━━━ Selection
Salon on WE CAUCUS: “11,000 smart, committed teachers can change the world”: A group of working Philadelphia teachers is looking to upset the status quo of the teachers union

UP FOR A VOTE: "SOCIAL JUSTICE UNIONISM," IN WHICH EVERY TEACHERS UNION MEMBER PARTICIPATES IN EDUCATIONAL CHANGE

MORE's homies from Philly get noticed.
The solution WE is offering is part of a national movement that seeks to drastically change the modus operandi of the teachers union from one in which union members pay dues and trust that the big decisions are being made by the leaders and lawyers at the bargaining table to one in which every single teachers union member actively participates in grass-roots educational change. This new approach, called social justice unionism, comes with a track record of success in cities like Chicago, St. Paul, Seattle and Portland.
I remember sitting in a bar in Chicago a few years ago chatting with some future WE Caucus people. They were interested in the idea of a caucus and were asking MORE people for some ideas. Then lookie down the road and these guys really may have a shot at winning something in the elections next month.

Some of you may have seen the very idea of social justice unionism, which is a merger of bread and butter issues with issues of concern to parents and students, being trashed as turning people off. Yet the only real challenge to Randi's control of the teacher union movement has come from SJ movements in the cities named above. Philadelphia has its own version of the Unity Caucus loyalty oath machine run by president Jerry Jordan.
━━━━━━
━━━ Records for processing
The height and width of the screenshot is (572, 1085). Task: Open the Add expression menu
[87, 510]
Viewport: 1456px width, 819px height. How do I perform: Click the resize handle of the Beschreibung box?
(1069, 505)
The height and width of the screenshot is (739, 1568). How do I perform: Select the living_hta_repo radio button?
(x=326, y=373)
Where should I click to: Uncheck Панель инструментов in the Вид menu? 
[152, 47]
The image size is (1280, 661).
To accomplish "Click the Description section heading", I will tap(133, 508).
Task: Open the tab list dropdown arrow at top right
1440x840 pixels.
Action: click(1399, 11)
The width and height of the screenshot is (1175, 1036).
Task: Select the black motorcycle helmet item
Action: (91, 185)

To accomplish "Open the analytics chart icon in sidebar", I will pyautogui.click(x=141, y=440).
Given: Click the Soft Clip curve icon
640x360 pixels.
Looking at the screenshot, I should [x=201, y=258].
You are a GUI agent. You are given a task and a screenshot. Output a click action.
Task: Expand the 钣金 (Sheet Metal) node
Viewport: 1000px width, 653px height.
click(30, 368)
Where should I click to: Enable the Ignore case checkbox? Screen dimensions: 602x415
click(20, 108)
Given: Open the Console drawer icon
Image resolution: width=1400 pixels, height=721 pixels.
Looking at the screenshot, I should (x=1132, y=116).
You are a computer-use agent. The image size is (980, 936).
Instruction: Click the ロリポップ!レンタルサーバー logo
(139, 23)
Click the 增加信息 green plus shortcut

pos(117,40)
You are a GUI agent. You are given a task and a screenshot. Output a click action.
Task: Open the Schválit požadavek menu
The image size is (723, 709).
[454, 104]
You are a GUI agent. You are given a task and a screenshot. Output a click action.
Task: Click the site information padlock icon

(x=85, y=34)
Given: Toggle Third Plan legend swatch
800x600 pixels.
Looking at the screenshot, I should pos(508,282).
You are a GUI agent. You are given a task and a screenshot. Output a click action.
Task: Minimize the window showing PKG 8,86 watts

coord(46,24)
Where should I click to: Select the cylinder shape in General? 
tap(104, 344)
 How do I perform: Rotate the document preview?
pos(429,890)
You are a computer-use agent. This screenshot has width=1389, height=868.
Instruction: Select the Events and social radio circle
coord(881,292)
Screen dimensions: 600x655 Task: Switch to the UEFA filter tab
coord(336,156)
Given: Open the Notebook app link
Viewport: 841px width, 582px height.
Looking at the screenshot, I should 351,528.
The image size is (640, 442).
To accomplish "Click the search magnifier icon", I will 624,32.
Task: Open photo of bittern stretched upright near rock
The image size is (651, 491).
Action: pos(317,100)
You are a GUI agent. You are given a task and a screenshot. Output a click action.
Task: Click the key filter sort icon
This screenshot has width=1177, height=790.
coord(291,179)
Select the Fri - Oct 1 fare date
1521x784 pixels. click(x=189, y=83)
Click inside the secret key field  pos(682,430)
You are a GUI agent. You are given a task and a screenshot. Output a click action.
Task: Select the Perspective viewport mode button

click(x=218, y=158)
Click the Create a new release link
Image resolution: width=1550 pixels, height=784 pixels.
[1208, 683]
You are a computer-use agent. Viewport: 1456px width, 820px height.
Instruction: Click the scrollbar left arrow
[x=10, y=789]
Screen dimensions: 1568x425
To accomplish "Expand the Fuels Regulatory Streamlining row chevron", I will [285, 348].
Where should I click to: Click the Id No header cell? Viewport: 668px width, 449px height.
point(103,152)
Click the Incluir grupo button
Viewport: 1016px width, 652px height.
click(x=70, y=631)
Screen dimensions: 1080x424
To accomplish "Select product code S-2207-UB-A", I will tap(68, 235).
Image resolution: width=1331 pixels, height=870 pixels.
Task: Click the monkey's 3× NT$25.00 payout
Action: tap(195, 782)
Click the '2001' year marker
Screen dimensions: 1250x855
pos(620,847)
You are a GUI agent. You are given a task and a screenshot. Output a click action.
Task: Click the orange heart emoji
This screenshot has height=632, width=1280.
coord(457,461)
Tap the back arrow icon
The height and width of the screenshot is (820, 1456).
━━━━━━
**Given request A**. Set down the rows from the line with "Given: Open the Console drawer icon" up to and including the line with "Click inside the", reproducing each line character for character.
**Given request B**. Write the next part of the piece about the Philadelphia teachers' caucus, picking up after its final sentence.
The text and the rows have no connection to each other.

**Exercise result A**.
Given: Open the Console drawer icon
Image resolution: width=1400 pixels, height=721 pixels.
Looking at the screenshot, I should (x=1132, y=116).
You are a computer-use agent. The image size is (980, 936).
Instruction: Click the ロリポップ!レンタルサーバー logo
(139, 23)
Click the 增加信息 green plus shortcut

pos(117,40)
You are a GUI agent. You are given a task and a screenshot. Output a click action.
Task: Open the Schválit požadavek menu
The image size is (723, 709).
[454, 104]
You are a GUI agent. You are given a task and a screenshot. Output a click action.
Task: Click the site information padlock icon

(x=85, y=34)
Given: Toggle Third Plan legend swatch
800x600 pixels.
Looking at the screenshot, I should pos(508,282).
You are a GUI agent. You are given a task and a screenshot. Output a click action.
Task: Minimize the window showing PKG 8,86 watts

coord(46,24)
Where should I click to: Select the cylinder shape in General? 
tap(104, 344)
 How do I perform: Rotate the document preview?
pos(429,890)
You are a computer-use agent. This screenshot has width=1389, height=868.
Instruction: Select the Events and social radio circle
coord(881,292)
Screen dimensions: 600x655 Task: Switch to the UEFA filter tab
coord(336,156)
Given: Open the Notebook app link
Viewport: 841px width, 582px height.
Looking at the screenshot, I should 351,528.
The image size is (640, 442).
To accomplish "Click the search magnifier icon", I will 624,32.
Task: Open photo of bittern stretched upright near rock
The image size is (651, 491).
Action: pos(317,100)
You are a GUI agent. You are given a task and a screenshot. Output a click action.
Task: Click the key filter sort icon
This screenshot has width=1177, height=790.
coord(291,179)
Select the Fri - Oct 1 fare date
1521x784 pixels. click(x=189, y=83)
Click inside the secret key field  pos(682,430)

**Exercise result B**.
Roat and Muhammad are running for president and vice president of the Philadelphia Federation of Teachers (PFT) in the union’s upcoming leadership election, which will take place by mail-in ballot Feb. 4-23. PFT elections happen every four years, though they are usually non-events and many teachers report being unaware there are elections at all; the current leadership team, the collective bargaining or “CB team,” which is headed up by Jerry Jordan, has been steering the ship since the 1980s. Roat is part of a slate of nine candidates, all of whom come out of the Caucus of Working Educators (WE), the first group to seriously challenge the leadership of the PFT in three decades.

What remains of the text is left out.